> **LISTED ENTRIES**:
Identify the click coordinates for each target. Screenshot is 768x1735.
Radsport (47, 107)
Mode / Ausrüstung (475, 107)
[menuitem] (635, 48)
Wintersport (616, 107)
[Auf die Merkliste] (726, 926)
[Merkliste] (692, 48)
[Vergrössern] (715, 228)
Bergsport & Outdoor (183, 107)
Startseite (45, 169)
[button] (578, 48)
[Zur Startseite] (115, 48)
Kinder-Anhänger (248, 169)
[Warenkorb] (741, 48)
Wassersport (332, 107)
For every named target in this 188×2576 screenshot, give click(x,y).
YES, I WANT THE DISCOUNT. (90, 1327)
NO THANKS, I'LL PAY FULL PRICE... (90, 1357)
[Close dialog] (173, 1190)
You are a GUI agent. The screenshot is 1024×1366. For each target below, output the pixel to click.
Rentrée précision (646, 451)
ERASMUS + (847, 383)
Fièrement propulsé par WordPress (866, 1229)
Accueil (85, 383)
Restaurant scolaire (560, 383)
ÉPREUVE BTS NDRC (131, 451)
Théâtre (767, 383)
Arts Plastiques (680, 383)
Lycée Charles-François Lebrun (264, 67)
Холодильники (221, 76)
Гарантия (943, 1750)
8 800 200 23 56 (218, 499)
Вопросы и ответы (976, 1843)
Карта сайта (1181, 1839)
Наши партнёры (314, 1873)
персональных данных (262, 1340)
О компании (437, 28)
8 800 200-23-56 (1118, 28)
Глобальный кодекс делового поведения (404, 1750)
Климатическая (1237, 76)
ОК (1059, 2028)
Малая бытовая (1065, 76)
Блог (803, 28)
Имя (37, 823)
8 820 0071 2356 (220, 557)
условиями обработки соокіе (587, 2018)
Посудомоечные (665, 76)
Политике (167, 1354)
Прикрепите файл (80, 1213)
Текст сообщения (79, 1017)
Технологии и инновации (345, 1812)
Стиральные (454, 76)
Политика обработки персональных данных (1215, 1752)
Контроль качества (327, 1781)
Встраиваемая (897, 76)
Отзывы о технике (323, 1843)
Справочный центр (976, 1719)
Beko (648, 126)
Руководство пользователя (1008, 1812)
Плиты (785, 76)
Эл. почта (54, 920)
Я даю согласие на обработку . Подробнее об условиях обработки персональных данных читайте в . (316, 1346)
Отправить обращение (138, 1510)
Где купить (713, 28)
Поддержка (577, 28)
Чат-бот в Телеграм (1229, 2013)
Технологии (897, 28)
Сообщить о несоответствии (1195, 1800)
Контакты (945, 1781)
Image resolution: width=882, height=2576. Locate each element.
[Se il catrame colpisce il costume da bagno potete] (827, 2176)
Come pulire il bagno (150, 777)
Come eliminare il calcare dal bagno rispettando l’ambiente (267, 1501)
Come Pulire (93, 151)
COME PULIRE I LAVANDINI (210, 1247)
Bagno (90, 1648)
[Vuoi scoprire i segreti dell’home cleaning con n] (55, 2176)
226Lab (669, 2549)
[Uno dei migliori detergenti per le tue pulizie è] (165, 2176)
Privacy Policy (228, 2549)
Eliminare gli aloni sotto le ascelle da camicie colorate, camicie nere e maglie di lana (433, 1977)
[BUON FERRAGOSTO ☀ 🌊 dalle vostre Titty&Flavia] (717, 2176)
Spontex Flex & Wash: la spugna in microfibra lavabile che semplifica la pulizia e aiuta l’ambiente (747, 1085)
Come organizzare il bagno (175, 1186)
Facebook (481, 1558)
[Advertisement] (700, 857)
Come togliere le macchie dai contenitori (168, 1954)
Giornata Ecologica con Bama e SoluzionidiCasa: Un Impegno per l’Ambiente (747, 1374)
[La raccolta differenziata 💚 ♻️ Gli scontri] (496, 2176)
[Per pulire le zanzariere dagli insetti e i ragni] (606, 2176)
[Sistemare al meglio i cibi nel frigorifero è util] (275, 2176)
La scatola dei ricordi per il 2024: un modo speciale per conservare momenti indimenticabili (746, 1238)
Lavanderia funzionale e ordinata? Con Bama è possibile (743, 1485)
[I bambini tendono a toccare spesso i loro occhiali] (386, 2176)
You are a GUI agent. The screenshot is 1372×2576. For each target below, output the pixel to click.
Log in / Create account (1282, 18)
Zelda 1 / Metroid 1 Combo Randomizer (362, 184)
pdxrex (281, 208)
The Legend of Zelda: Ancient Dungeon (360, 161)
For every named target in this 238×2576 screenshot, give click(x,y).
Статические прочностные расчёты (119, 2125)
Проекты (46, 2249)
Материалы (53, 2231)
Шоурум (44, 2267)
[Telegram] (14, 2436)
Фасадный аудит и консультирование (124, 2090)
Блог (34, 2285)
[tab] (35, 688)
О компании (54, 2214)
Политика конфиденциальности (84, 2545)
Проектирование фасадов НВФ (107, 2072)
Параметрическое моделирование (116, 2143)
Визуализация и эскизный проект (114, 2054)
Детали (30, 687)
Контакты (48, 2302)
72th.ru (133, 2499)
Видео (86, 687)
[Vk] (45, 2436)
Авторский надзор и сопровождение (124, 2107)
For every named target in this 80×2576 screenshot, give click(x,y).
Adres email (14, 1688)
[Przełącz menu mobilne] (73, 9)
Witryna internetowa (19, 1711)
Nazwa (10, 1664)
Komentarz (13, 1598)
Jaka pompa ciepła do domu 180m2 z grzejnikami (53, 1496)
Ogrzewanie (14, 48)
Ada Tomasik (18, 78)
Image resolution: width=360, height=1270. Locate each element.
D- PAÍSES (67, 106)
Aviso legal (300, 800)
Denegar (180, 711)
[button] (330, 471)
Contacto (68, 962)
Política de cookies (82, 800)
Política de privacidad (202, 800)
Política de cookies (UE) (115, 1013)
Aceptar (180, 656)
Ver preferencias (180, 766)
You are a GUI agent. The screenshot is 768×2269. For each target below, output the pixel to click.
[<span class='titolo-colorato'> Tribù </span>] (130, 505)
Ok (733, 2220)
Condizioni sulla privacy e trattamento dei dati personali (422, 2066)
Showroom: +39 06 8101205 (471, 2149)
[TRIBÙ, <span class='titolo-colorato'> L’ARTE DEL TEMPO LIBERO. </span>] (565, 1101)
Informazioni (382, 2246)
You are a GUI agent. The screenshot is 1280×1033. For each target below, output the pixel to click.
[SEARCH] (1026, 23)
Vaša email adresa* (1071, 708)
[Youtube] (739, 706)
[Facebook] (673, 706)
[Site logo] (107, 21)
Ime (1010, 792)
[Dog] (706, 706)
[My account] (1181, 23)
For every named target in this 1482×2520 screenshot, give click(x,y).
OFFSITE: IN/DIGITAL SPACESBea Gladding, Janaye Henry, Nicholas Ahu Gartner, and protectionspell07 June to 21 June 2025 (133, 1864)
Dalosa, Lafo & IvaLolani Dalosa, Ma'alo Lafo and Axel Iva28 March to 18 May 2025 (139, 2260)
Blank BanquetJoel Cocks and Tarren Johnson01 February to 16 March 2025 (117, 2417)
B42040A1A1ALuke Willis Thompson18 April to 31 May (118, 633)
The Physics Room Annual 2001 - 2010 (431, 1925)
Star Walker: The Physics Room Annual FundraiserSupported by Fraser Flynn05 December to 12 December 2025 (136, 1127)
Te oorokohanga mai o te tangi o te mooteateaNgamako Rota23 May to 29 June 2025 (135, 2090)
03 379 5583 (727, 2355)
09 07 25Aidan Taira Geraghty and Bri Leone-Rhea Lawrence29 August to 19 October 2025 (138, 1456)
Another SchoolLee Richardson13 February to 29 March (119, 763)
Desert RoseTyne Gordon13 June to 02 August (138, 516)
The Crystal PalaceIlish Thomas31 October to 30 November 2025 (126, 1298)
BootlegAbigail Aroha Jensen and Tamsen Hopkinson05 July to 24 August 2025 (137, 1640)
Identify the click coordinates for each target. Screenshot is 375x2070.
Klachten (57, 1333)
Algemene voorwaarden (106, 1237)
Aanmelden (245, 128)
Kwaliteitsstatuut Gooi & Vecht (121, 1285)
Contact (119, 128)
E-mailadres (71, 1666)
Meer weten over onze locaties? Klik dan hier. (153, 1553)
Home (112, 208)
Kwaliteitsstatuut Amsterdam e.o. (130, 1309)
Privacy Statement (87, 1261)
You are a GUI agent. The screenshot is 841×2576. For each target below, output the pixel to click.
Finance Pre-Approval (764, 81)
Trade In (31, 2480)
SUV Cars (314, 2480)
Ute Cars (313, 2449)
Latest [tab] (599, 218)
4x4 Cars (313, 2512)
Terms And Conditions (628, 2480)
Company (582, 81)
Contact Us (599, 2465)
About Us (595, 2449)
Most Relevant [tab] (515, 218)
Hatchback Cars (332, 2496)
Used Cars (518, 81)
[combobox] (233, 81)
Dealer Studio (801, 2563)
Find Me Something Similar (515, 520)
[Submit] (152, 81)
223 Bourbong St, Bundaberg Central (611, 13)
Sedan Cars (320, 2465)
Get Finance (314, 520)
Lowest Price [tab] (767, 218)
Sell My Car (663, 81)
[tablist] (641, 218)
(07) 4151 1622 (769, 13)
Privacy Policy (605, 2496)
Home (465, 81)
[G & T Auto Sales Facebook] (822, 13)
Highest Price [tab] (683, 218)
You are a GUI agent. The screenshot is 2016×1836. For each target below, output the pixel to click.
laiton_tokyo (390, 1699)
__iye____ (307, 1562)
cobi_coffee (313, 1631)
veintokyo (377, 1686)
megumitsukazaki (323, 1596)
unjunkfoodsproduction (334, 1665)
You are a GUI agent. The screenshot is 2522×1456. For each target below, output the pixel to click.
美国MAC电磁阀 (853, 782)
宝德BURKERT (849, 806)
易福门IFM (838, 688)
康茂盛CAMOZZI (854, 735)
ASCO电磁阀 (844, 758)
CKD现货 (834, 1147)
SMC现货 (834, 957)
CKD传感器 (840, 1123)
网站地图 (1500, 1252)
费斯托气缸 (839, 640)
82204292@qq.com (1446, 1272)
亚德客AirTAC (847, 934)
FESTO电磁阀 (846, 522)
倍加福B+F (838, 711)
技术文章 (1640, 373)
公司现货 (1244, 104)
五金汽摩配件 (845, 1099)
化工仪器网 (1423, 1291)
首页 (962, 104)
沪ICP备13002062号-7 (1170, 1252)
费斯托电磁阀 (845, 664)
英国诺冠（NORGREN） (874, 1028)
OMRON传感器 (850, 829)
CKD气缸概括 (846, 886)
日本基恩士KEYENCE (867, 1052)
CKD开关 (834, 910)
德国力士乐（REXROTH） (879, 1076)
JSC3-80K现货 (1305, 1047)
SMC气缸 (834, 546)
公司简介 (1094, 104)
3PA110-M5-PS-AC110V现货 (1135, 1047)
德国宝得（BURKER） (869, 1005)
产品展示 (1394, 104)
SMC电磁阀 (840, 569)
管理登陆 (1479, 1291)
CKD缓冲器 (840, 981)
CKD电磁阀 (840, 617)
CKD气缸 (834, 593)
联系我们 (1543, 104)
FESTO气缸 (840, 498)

> **EXERCISE REQUIREMENTS**:
Pull every line containing the word "Annual" out of the entries above.

> **PROBLEM SOLUTION**:
The Physics Room Annual 2001 - 2010 (431, 1925)
Star Walker: The Physics Room Annual FundraiserSupported by Fraser Flynn05 December to 12 December 2025 (136, 1127)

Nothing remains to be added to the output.